Aim: Show each line of the items below that contains the string "Instruction".

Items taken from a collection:
· · · · · · ·
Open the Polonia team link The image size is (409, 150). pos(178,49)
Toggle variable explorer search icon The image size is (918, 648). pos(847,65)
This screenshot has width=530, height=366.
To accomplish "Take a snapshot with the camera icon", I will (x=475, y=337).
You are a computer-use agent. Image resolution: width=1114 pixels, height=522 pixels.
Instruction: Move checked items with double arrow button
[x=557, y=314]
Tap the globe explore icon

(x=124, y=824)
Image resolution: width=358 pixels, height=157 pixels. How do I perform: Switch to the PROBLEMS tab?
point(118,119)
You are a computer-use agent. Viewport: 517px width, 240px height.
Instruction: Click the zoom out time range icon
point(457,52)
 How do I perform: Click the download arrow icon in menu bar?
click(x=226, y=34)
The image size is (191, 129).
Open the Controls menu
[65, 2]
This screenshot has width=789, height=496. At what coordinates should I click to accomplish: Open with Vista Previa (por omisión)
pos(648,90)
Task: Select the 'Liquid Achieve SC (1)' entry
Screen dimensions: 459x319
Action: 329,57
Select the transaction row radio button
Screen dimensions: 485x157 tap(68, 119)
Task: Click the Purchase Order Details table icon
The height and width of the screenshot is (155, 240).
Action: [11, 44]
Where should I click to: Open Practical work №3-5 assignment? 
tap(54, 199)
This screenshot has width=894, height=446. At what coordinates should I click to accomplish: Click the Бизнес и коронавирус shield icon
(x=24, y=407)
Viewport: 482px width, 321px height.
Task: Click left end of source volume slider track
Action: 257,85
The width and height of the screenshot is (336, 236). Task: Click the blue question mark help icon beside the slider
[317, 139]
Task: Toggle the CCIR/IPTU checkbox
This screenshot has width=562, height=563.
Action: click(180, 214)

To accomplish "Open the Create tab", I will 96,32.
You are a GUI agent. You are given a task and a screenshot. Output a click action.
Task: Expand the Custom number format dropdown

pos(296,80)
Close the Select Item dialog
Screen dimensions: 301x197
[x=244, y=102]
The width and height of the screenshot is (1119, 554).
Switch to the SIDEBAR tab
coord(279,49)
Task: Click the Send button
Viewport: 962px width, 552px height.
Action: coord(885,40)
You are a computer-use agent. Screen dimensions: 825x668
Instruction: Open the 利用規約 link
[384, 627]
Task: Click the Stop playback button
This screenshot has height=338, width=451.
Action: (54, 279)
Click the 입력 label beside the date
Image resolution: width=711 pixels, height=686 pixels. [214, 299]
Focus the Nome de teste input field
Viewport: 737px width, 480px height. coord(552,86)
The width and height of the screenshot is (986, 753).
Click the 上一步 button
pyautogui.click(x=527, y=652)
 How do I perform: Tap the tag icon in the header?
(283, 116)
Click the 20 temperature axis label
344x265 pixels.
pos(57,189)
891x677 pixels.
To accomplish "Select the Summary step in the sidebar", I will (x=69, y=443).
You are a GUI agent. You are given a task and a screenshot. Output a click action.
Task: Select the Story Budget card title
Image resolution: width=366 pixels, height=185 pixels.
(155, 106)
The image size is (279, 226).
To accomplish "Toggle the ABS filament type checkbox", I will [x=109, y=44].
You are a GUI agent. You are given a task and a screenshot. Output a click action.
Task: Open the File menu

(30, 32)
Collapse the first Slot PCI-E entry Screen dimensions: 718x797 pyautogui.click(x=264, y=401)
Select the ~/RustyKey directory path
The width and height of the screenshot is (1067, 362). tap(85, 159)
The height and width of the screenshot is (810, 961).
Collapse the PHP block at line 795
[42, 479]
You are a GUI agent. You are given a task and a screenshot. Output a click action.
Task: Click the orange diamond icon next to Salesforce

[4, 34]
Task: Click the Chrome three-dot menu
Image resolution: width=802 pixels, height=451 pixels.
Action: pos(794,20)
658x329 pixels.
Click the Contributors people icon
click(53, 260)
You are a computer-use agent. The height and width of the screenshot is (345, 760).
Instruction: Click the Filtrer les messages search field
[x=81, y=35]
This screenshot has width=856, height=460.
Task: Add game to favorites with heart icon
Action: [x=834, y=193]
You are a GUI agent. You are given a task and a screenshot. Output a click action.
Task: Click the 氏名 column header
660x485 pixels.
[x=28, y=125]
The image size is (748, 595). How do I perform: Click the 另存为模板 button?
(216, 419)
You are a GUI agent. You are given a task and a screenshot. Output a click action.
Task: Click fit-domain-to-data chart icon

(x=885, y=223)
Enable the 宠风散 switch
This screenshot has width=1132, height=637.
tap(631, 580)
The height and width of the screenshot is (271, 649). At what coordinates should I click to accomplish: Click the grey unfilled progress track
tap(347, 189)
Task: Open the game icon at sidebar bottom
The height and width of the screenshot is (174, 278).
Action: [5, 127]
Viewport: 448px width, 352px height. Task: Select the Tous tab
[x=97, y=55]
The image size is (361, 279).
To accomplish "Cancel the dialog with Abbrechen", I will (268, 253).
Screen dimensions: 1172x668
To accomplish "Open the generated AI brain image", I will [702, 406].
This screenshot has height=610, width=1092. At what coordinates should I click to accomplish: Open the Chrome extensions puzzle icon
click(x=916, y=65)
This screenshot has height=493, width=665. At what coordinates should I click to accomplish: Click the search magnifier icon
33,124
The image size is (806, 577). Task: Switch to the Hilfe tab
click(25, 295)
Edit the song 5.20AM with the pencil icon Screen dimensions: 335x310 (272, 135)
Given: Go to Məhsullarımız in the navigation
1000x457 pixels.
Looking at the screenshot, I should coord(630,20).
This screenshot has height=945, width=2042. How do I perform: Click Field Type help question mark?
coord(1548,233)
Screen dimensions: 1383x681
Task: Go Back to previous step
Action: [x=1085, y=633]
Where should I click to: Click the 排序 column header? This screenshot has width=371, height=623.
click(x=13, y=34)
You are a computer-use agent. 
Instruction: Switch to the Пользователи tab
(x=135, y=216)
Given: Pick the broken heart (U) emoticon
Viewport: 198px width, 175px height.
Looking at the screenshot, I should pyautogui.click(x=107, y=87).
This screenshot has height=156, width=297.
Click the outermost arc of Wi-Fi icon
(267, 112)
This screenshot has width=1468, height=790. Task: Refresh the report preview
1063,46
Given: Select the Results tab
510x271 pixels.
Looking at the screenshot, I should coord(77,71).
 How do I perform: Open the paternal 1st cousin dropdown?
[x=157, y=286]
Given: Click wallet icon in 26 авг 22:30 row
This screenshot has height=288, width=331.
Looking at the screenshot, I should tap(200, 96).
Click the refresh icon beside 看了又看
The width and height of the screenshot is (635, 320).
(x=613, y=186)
· · · · · · ·
Worked solution:
Instruction: Move checked items with double arrow button
Instruction: Click the zoom out time range icon
Instruction: Open the 利用規約 link
Instruction: Click the Filtrer les messages search field
Instruction: Switch to the Пользователи tab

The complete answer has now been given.